山本氏は、取締役としてもコーポレートチームのマネジメントやチーム横断の組織づくりなどに携わってきた。「フルリモートに振り切っている会社だからこそ、バリューや文化の共有・浸透が不可欠。自分たちが何のために業務を遂行するのか、常に腹落ちしていなければ、ミッションの達成などありえない。そこで組織や仕組みづくりには心血を注いでいる」と語る。
このような文化や行動習慣は、「HOKUTO」がプロダクトマーケットフィット(PMF)を達成するにあたっても大きな影響を与えた。目的のためにチームが一丸となって、ユーザーのペインポイントを特定し、その改善によってプロダクトの価値を高め、事業的な成長につなげた、その軌跡を振り返る。
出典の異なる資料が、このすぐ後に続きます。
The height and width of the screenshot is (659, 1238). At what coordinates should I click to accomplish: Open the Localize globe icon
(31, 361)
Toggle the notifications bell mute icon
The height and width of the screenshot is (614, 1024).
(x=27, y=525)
実直にユーザーと向き合い続け、PMF達成の契機となった「検索エンジン」の改善
「HOKUTO」では、当初表面的でわかりやすい改善に注力していた。具体的にはコンテンツの充実、検索タイミングでのおすすめコンテンツレコメンド、検索以外の流入導線の拡充などだ。これらの改善は社内医師へのヒアリングやユーザーインタビューであがっていたことを元に実施していたものだった。しかし、期待したリテンションレートの改善には結びつかなかった。
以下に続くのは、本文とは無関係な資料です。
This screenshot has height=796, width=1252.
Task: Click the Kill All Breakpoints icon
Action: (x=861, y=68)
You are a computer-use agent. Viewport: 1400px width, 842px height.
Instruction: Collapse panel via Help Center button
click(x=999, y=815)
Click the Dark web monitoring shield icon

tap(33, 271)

転機となったのは、ユーザーの離脱行動分析だった。医師へのアンケートやインタビューの中では声としてあがっていなかったが、分析を重ねる中で、多くのユーザーが検索機能を使用中に求める情報にたどり着けずに離脱している実態が明らかになった。原因を探ると、医学用語特有の問題が浮かび上がってきた。難解で文字数の多い医学用語は入力自体が困難で、さらに略語や異なる表記の同義語が多いため、検索機能が効果的に機能していなかったのだ。加えて、病院特有の通信環境の問題により検索結果の表示に時間がかかっていることも判明した。これらは主要ユーザーである若手医師にとって、致命的な使用阻害要因となっていた。
医師視点での情報アクセスのしやすさは、非医師からすると些細とも思える検索体験のわずかな差によって大きく異なってきてしまうため、非医療従事者であるプロダクトマネージャーだけでは改善が難しかった。この課題を解決するため、検索アルゴリズムの専門家と医師による専門チームを結成した。医学用語の辞書登録や同義語の整理に加え、文字列の分割方法など細部にわたる最適化を、長期間にわたり人の目で確認しながら進めていった。多岐にわたる検索ワードに対しての最適化が必要なため短期的には改善効果が見えにくかったが、これらの地道な改善とシステム構成の見直しによる検索スピードの向上が相乗効果を生み、最終的にはリテンションレートは飛躍的に改善。サービスの転換点となった。